Catch and Release in Marine Recreational Fisheries

Short-Term Hook Release Mortality in Chesapeake Bay’s Recreational Tautog Fishery

J. A. Lucy and M. D. Arendt

doi: https://doi.org/10.47886/9781888569308.ch15

Hook release mortality rates can be affected by various fishing practices including hook wound location, baited hooks versus lures, and fish handling stress, as well as environmental factors, i.e., water temperature and capture depth (Muoneke and Childress 1994). Release mortality is typically greater for fish with swim bladders taken from deeper water (Wilson and Burns 1996). Although hook release mortality rates of fish are variable depending upon the species in question, fishing practices, and fishing season (Muoneke and Childress 1994), fishery management plan (FMP) technical committees must often use discard mortality levels to estimate overall fishing mortality and update stock assessments without the benefit of research data.
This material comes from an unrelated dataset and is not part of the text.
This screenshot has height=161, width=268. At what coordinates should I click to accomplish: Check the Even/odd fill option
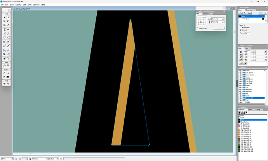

In the mid-1980s, annual tautog Tautoga onitis landings declined throughout northeast and mid-Atlantic states, reaching record lows in 1993–1994. To reduce fishing mortality the Atlantic States Marine Fisheries Commission (ASMFC) developed a FMP for tautog in April 1996 (ASMFC 1996). Among its regulations states had to increase minimum catch sizes to 330 mm (13 inches) total length (TL) in 1997 and to 356 mm (14 in) TL in 1998. The tautog FMP assumed a recreational discard mortality of 25%.